For fall, Antonio Marras turned his headquarters in Milan into a dreamy garden filled with roses — and peppered with a few nymph-like models hidden in the rosebushes, embroidering and looking otherworldly.
“The rose is a wonderful flower, but here it’s wild, not tended by a gardener, as it grows on its own, climbing over the garments,” Marras said backstage.
Patchworks have long been a Marras signature, and this season the theme was further developed as he stitched the garments as if they had been “cut by the roses’ prickles.” He applied the rose motif on vintage jackets that he revisited, sketched it on silk evening slipdresses, and on suits that had a 1940s silhouette, and had it running down men’s cardigans and tailored pinstriped or evening jackets.

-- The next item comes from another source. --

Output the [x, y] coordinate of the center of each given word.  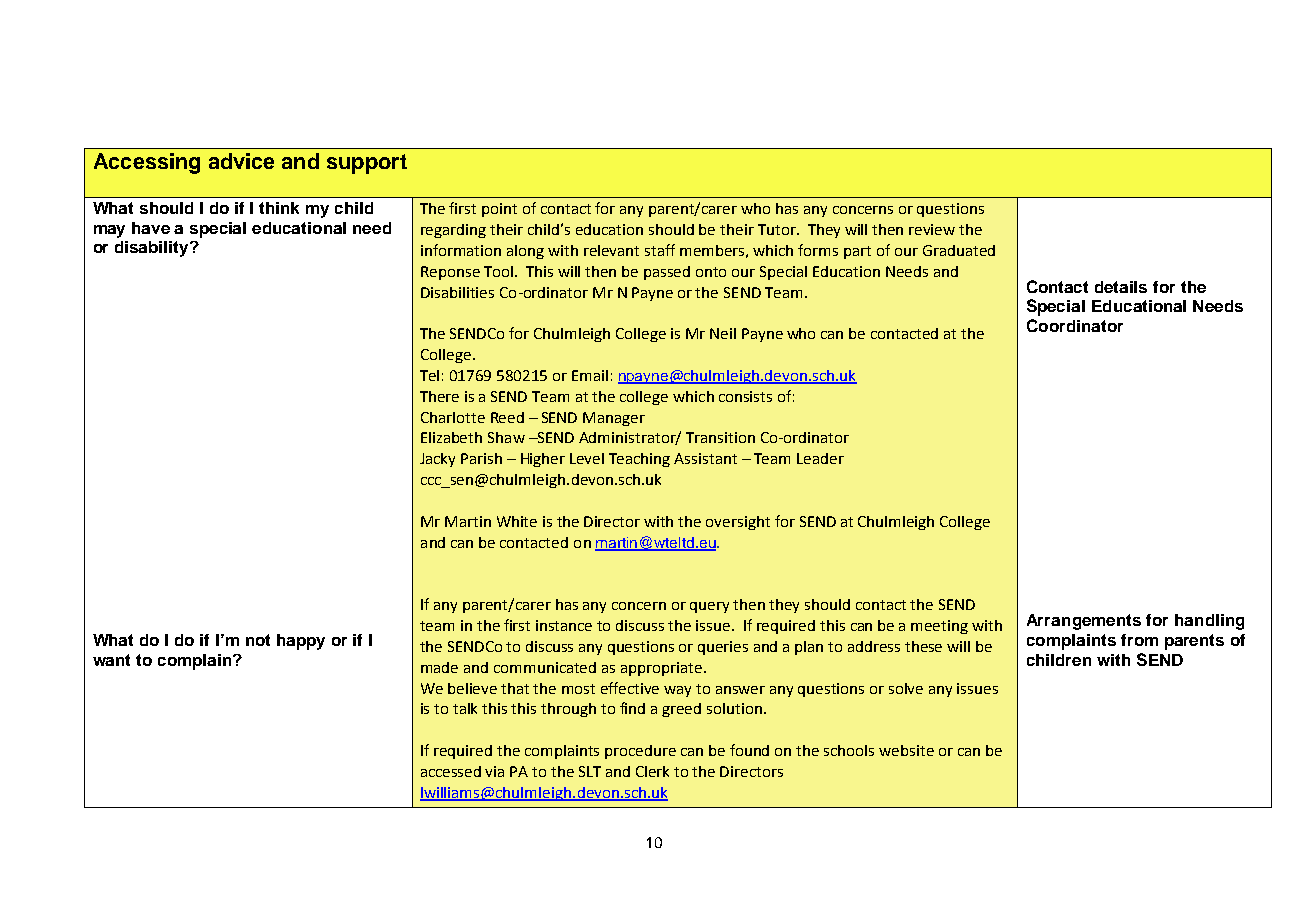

The embroideries, done by hand in his Alghero, Italy, atelier, are always exquisite and here they sparkled and decorated mannish shirts as well as light chiffon skirts, for example. The roses were also seen as prints on lovely and fluid evening dresses that had an aura of old Hollywood glamour. For fall, Marras added leopard print inserts on a burgundy coat or a men’s peacoat. Inlays, velvets, damasks and brocades alternated across parkas and kimonos.
“I am born a minimalist, but I get messy in the process,” he quipped, as he admitted he worked with shapes that are initially simple, transformed by his decorative embellishments.
Marras highlighted the Caragol bag whose name, in the dialect of Alghero, means snail. It will be immediately available for sale at the flagships in Milan, Florence, Rome and New York, as well as online.
A creative project should never be rushed or considered with a stopwatch, but this season Marras opted for a more edited collection compared with the past, and it was a successful move. The lineup was focused, each garment a singular proposition that allowed it to shine on its own while still being part of a cohesive vision, making the show enjoyable and uplifting.